Por ser um mel com mais umidade e menos açúcar, o produto é menos estável, fermenta mais rapidamente e sua venda era proibida fora da região da produção (no caso da Mbee, eles só podiam vender em Atibaia). Porém, com a nova legislação, os méis das nativas já podem ser comercializados em todo país mesmo sem o SIF (Selo de Inspeção Federal). “Vender isso nos mercados era uma coisa que parecia impossível”, diz Eugênio.

Os empreendedores têm noção de que uma empresa não sobrevive apenas de sonho e ideais e precisa, claro, de caixa. Por isso, Eugênio mantém um olho no sonho e outro nas planilhas da Mbee, que está atingindo agora, depois de quatro anos de operação, o ponto de equilíbrio.

“Se a gente produzisse só o mel comum, nossa estrutura cairia, o custo iria lá para baixo e a empresa ficaria super viável. Mas e o significado? E os desafios?”

Ele continua: “Os outros produtos dão trabalho, vendem pouco e tem custo alto. O cabelo branco é o que nos permite ter mais paciência e conseguir ver o futuro com mais tranquilidade”, diz Eugênio, que acredita que o pioneirismo nesse mercado vai trazer resultado financeiro em breve.

A FONTE DE INSPIRAÇÃO PARA EMPREENDER DEPOIS DOS 50

Eugênio e Márcia são empreendedores há muito tempo, mas, com a Mbee, ganharam um novo desafio depois dos 50 anos. Engenheiro, ele trabalhou na construção civil, foi superintendente em uma fábrica de vidro e se tornou consultor em estratégia especializado em pequenas empresas. Márcia é formada em Direito, mas sempre trabalhou na área industrial porque seu pai tinha um curtume. Durante 13 anos, teve uma fábrica de calçados artesanais que produzia para importantes marcas de luxo. Quando a empresa começou a dar prejuízo, ela quis ter outro negócio e as abelhas apareceram como oportunidade. Eugênio entrou na Mbee para ajudá-la com a parte estratégica, na qual ele tinha experiência, mas foi se envolvendo com o mundo do mel a ponto de, há um ano e meio, deixar seu próprio negócio para se dedicar integralmente à empresa.

Acima, sobremesa preparada por um dos restaurantes que usa o produto da Mbee: peras assadas com queijo de cabra, nozes e mel.

Eles dizem que a paixão pela gastronomia e pelo universo dos méis e das abelhas foi o que os moveu a investir 100 mil reais de recursos próprios para começar a empresa e mudar a vida aos 50 anos, quando já estavam naquela fase de, às sextas-feiras, não ir pra o escritório e pegar a estrada para descansar.

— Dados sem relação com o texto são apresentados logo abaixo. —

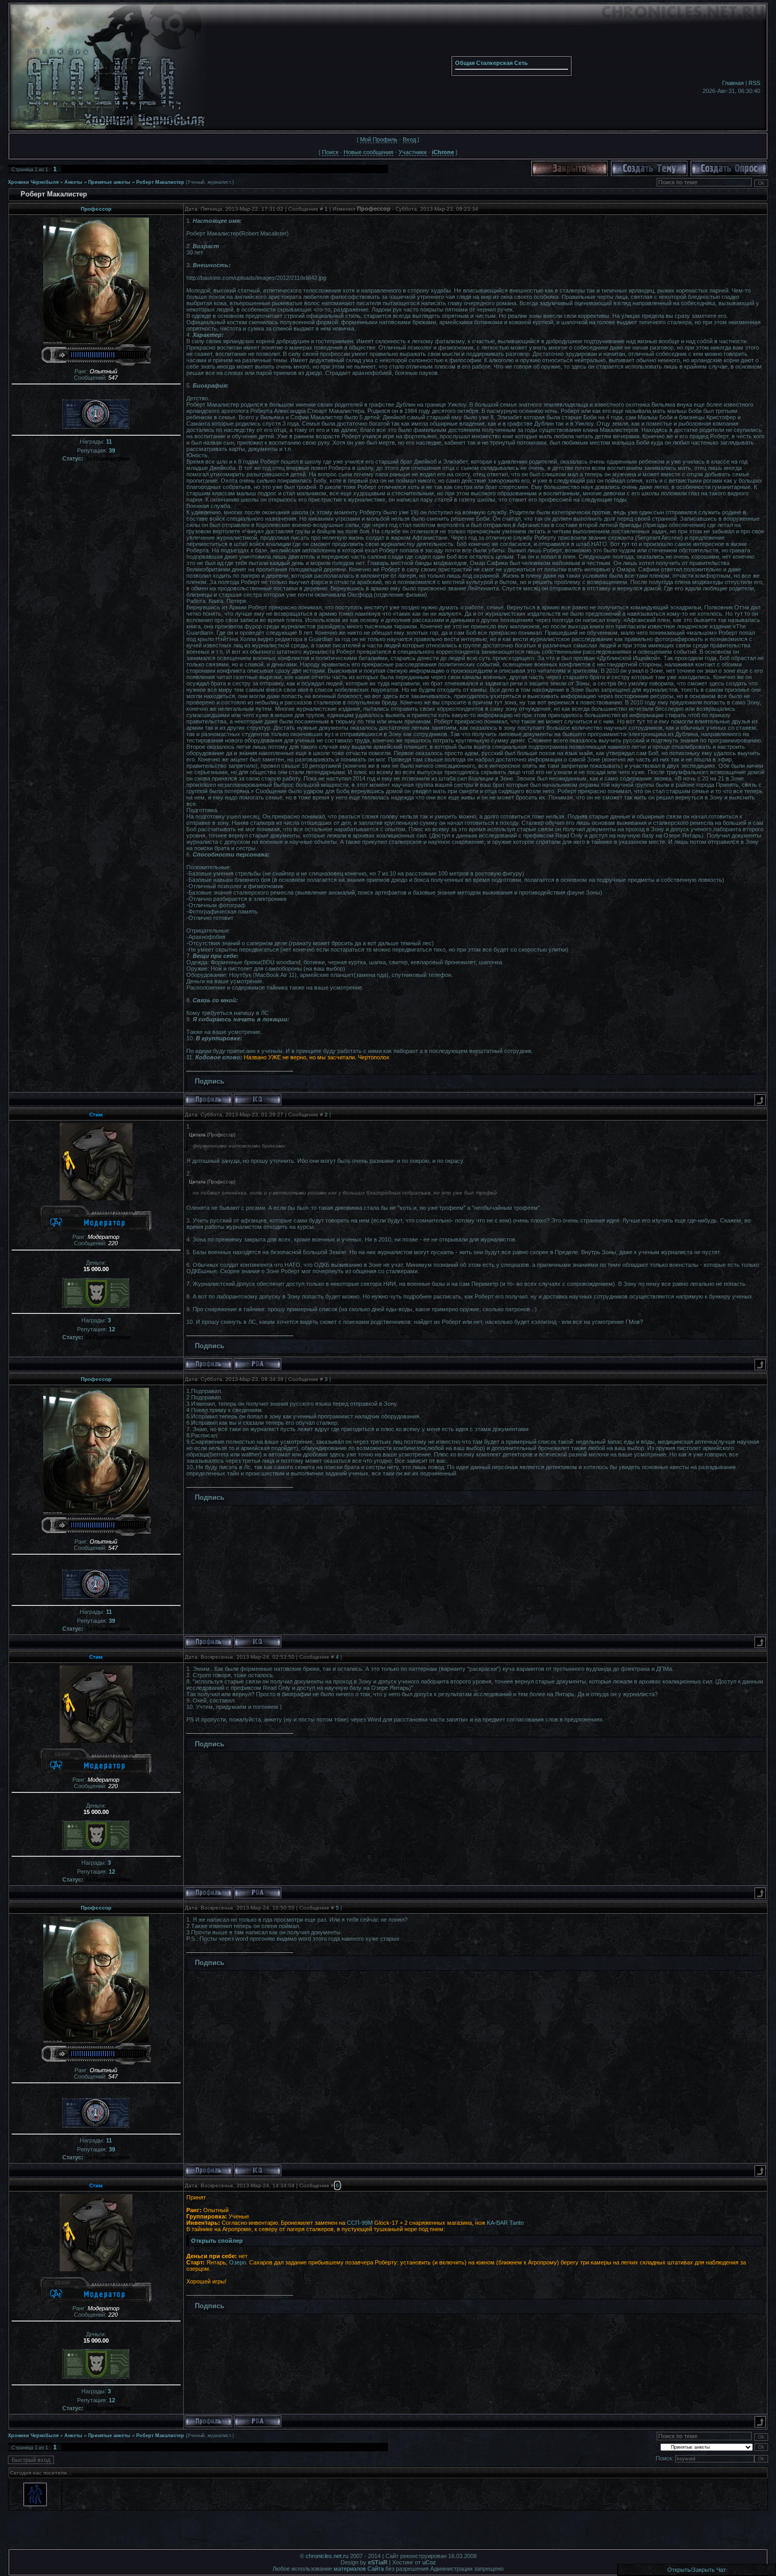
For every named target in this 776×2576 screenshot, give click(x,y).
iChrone (443, 152)
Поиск (330, 152)
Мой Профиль (379, 139)
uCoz (429, 2562)
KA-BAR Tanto (505, 2223)
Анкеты (73, 182)
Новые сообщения (368, 152)
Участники (413, 152)
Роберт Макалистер (160, 182)
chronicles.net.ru (327, 2556)
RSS (754, 83)
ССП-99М (360, 2223)
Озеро (237, 2262)
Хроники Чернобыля (33, 182)
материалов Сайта (359, 2568)
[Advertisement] (388, 2533)
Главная (733, 83)
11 (109, 441)
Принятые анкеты (109, 182)
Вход (409, 139)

“Aceleramos tudo de novo e mudamos completamente nossa vida pessoal. Colocamos em risco o patrimônio da família, trabalhamos muito e fazemos de tudo dentro da empresa. Também cortamos despesas extras no dia a dia e diminuímos as viagens. Mas, pela primeira vez, nós dois chegamos a um negócio que faz sentido”, fala Eugênio.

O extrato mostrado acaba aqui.